Irak
Un quotidien de pénuries et d’inflation
Huit mois après la chute du régime de Saddam Hussein, la situation des infrastructures publiques à Bagdad est désastreuse. Files d'attentes interminables pour se ravitailler en essence, augmentation du fuel pour le chauffage, les raffineries tournent au quart de leurs capacités. Résultat : l'Irak doit importer son carburant de Turquie, du Koweit et de Jordanie.
De notre envoyé spécial à Bagdad
«Al-saber jamiloun…» (La patience est belle), dit le proverbe arabe. Mais pas à Bagdad : huit mois après la chute du régime de Saddam Hussein, les Bagdadis supportent de moins en moins les interminables attentes aux stations services. La grogne est générale. «C’est incroyable, l’Irak est un pays riche en pétrole et nous n’avons pas d’essence !», peste un automobiliste qui vient de faire quatre heures de queue pour remplir son réservoir.
«Les gens deviennent très nerveux et ont les nerfs à cran», constate Lou’ai, un jeune policier qui filtre la file des véhicules s’allongeant sur près d’un kilomètre dans le quartier résidentiel de Jadriyeh. Qui est responsable de cette pénurie ? «Le Conseil de gouvernement transitoire», affirme un chauffeur de taxi, «les Américains qui veulent punir le peuple irakien de sa résistance», lance de son côté un automobiliste. Or, la pénurie ne tient ni du hasard ni d’un plan machiavélique des autorités d’occupation.
Les capacités de raffinage ne permettent simplement pas de couvrir les besoins locaux. Les raffineries tournent au quart de leurs capacités. Le manque d’électricité, la vétusté des installations et les sabotages ont fait chuter la production d’essence. Résultat : l’Irak doit importer son carburant par camion de Turquie, du Koweït et même de Jordanie. Mais les quantités ne sont pas suffisantes. Ces importations sont très chères car facturées au prix du marché international. Facteur aggravant : la consommation a fortement augmenté avec l’entrée en Irak de près de 250 000 voitures depuis avril dernier.

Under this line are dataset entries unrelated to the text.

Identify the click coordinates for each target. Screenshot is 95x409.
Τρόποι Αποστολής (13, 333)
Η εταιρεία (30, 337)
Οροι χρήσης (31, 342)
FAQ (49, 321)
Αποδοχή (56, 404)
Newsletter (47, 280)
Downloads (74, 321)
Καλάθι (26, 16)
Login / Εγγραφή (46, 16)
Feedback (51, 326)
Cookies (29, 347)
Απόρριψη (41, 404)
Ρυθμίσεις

Devant les stations-services, des revendeurs à la sauvette proposent des bidons d’essence à des prix prohibitifs pour bon nombre de Bagdadis. Au lieu de faire le taxi à la recherche de client, certains chauffeurs font des pleins de 100 à 120 litres et revendent leur cargaison au détail. Le gallon est vendu jusqu’à 5 000 dinars irakiens (2,5 dollars) contre 100 dinars à la pompe.
Flambée des prix de l’énergie
Ce prix de l’essence au marché noir varie d’heure en heure en fonction de la situation sécuritaire, du lieu et bien sur en fonction de l’offre et de la demande. Sur la route d’Abou Ghraib, le gallon s’échange à 1 000 dinars (0,5 dollars), au même moment il franchit la barre des 3 000 dinars dans le centre-ville de Bagdad. «Grâce à Dieu, cela nous fait vivre», lance Ahmed qui avec son père revend l’essence sur le bas côté de l’autoroute. Mais seuls les privilégiés peuvent se permettent d’acheter du carburant à de tels tarifs, pour les autres ce sont des heures d’attente.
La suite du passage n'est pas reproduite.